Programming

Functions

Functions allow you to automate common tasks in a more powerful and general way than copy-and-pasting.

Advantages over using copy-and-paste:

  1. You can give a function an evocative name that makes your code easier to understand.

  2. As requirements change, you only need to update code in one place, instead of many.

  3. You eliminate the chance of making incidental mistakes when you copy and paste (i.e. updating a variable name in one place, but not in another).

When should you write a function?

Whenever you’ve copied and pasted a block of code more than twice.

df <- tibble::tibble(
  a = rnorm(10),
  b = rnorm(10),
  c = rnorm(10),
  d = rnorm(10)
)

df$a <- (df$a - min(df$a, na.rm = TRUE)) / 
  (max(df$a, na.rm = TRUE) - min(df$a, na.rm = TRUE))
df$b <- (df$b - min(df$b, na.rm = TRUE)) / 
  (max(df$b, na.rm = TRUE) - min(df$a, na.rm = TRUE))
df$c <- (df$c - min(df$c, na.rm = TRUE)) / 
  (max(df$c, na.rm = TRUE) - min(df$c, na.rm = TRUE))
df$d <- (df$d - min(df$d, na.rm = TRUE)) / 
  (max(df$d, na.rm = TRUE) - min(df$d, na.rm = TRUE))

Find an error.

How many inputs does it have?

(df$a - min(df$a, na.rm = TRUE)) /
  (max(df$a, na.rm = TRUE) - min(df$a, na.rm = TRUE))

Rewrite the code using temporary variables with general names:

x <- df$a
(x - min(x, na.rm = TRUE)) / (max(x, na.rm = TRUE) - min(x, na.rm = TRUE))
##  [1] 1.00000000 0.51396385 0.69103229 0.25766928 0.45816223 0.65947996
##  [7] 0.41492718 0.06503273 0.35748915 0.00000000

Reduce duplication:

rng <- range(x, na.rm = TRUE)
(x - rng[1]) / (rng[2] - rng[1])
##  [1] 1.00000000 0.51396385 0.69103229 0.25766928 0.45816223 0.65947996
##  [7] 0.41492718 0.06503273 0.35748915 0.00000000

Turn it into a function:

rescale01 <- function(x) {
  rng <- range(x, na.rm = TRUE)
  (x - rng[1]) / (rng[2] - rng[1])
}
rescale01(c(0, 5, 10))
## [1] 0.0 0.5 1.0

3 components of a function:

  1. Name: here I’ve used rescale01 because this function rescales a vector to lie between 0 and 1.
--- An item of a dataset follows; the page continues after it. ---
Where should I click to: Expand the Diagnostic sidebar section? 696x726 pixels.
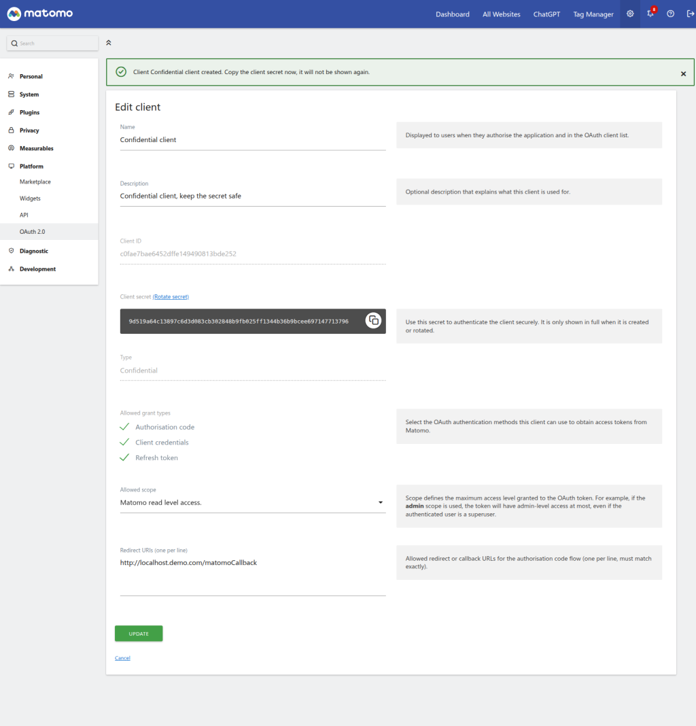pyautogui.click(x=33, y=251)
  2. Arguments: list of inputs to the function. If we had more than one argument, the call would look like function(x, y, z).
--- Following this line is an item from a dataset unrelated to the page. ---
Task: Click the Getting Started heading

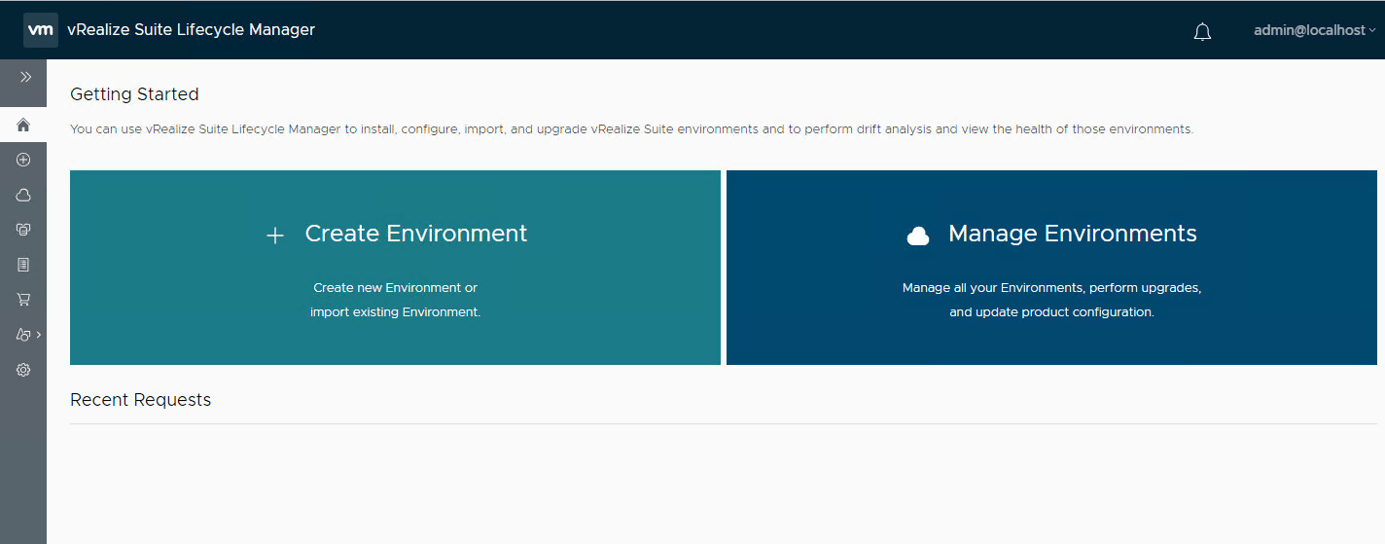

  3. Body: code chunk inside the { block that immediately follows function(...).

Start with working code and turn it into a function; it’s harder to create a function and then try to make it work.

Check your function with a few different inputs:

rescale01(c(-10, 0, 10))
## [1] 0.0 0.5 1.0
rescale01(c(1, 2, 3, NA, 5))
## [1] 0.00 0.25 0.50   NA 1.00

Original example with a function:

df$a <- rescale01(df$a)
df$b <- rescale01(df$b)
df$c <- rescale01(df$c)
df$d <- rescale01(df$d)

There still remains a bit of duplication; we’ll learn how to eliminate that duplication in iteration

If our requirements change, we only need to make the change in one place:

x <- c(1:10, Inf)
rescale01(x)
##  [1]   0   0   0   0   0   0   0   0   0   0 NaN

Fix just in one place:

rescale01 <- function(x) {
  rng <- range(x, na.rm = TRUE, finite = TRUE)
  (x - rng[1]) / (rng[2] - rng[1])
}
rescale01(x)
##  [1] 0.0000000 0.1111111 0.2222222 0.3333333 0.4444444 0.5555556 0.6666667
##  [8] 0.7777778 0.8888889 1.0000000       Inf

DRY (Do not Repeat Yourself) principle

The more repetition you have in your code, the more places you need to remember to update when things change (and they always do!), and the more likely you are to create bugs over time.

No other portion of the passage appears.